Extracted entries ->
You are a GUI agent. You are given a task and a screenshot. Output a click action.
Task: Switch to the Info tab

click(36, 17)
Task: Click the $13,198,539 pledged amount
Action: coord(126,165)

Requirement -> The expected response is the entire listing, repeated word for word.

Completed task ->
You are a GUI agent. You are given a task and a screenshot. Output a click action.
Task: Switch to the Info tab

click(36, 17)
Task: Click the $13,198,539 pledged amount
Action: coord(126,165)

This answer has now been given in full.